START Supplied material
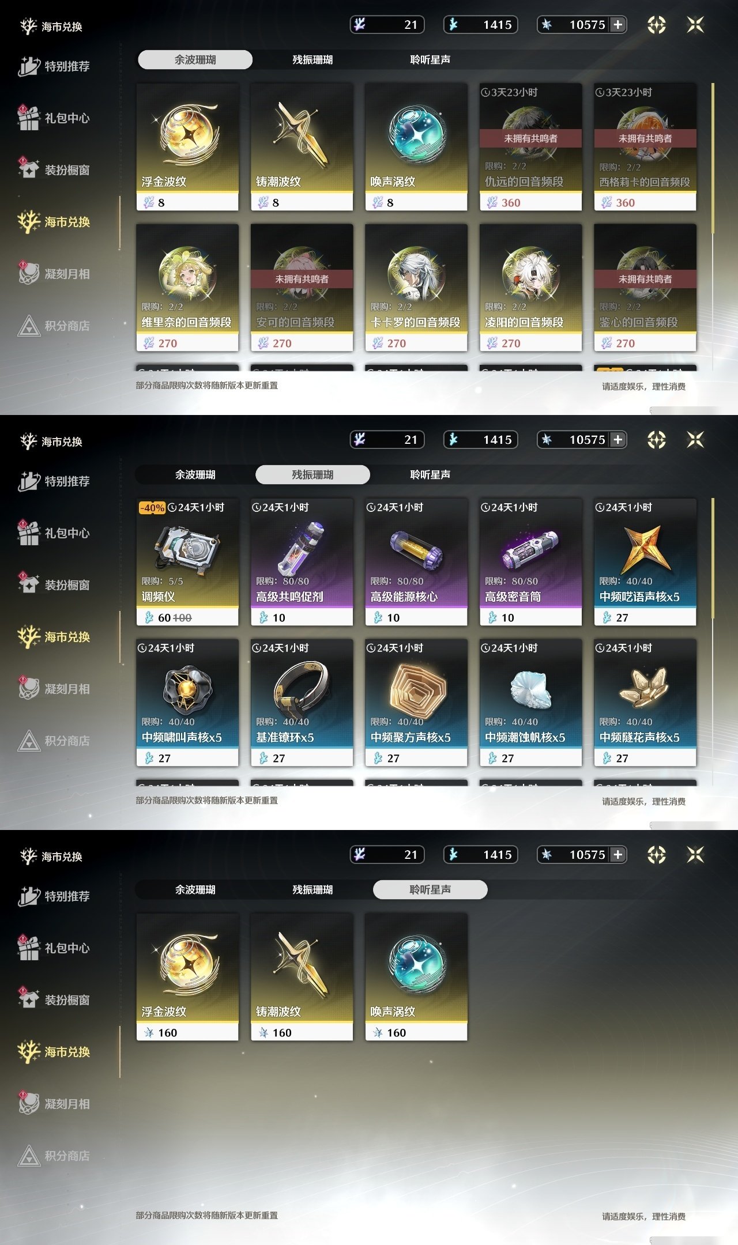This screenshot has height=1245, width=738.
Task: Select the 高级密音筒 cylinder item
Action: (x=530, y=562)
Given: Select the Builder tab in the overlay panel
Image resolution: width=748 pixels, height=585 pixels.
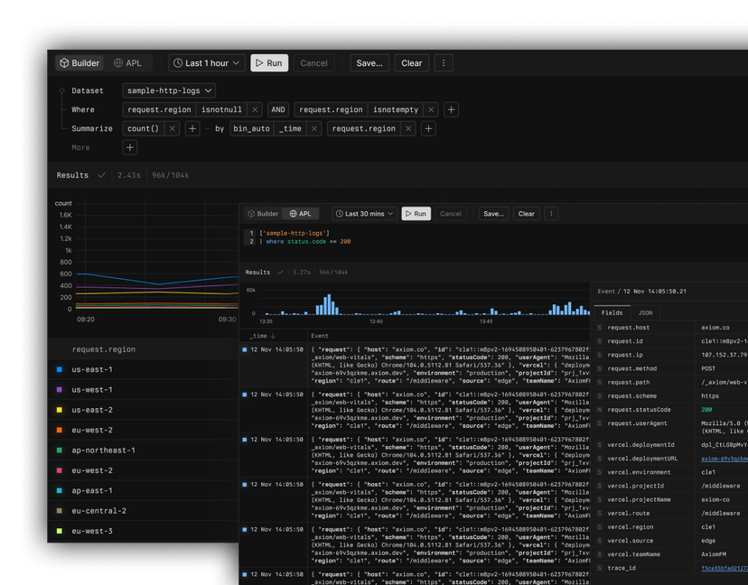Looking at the screenshot, I should pyautogui.click(x=263, y=214).
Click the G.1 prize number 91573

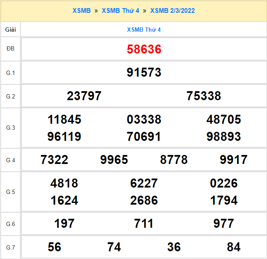point(144,72)
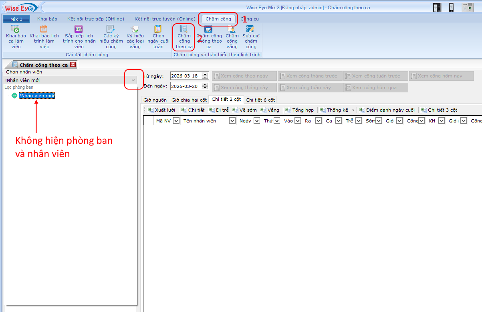Screen dimensions: 482x312
Task: Click Khai báo lịch trình làm việc icon
Action: 44,29
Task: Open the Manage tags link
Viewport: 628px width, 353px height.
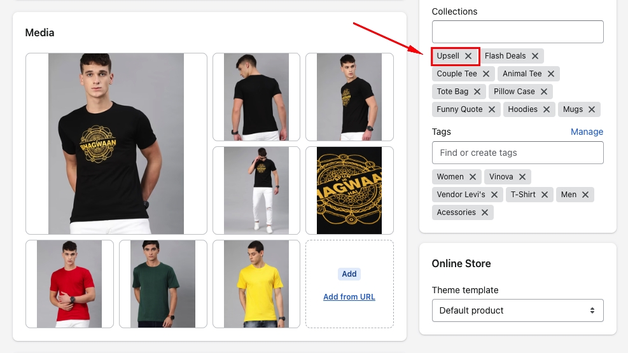Action: click(x=587, y=132)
END Supplied material
The problem:
Each line from the one with "Task: Open the Manage tags link" to the final line of the data above is to be printed exactly; no picture should appear in the copy.

Answer for this exercise:
Task: Open the Manage tags link
Viewport: 628px width, 353px height.
Action: click(x=587, y=132)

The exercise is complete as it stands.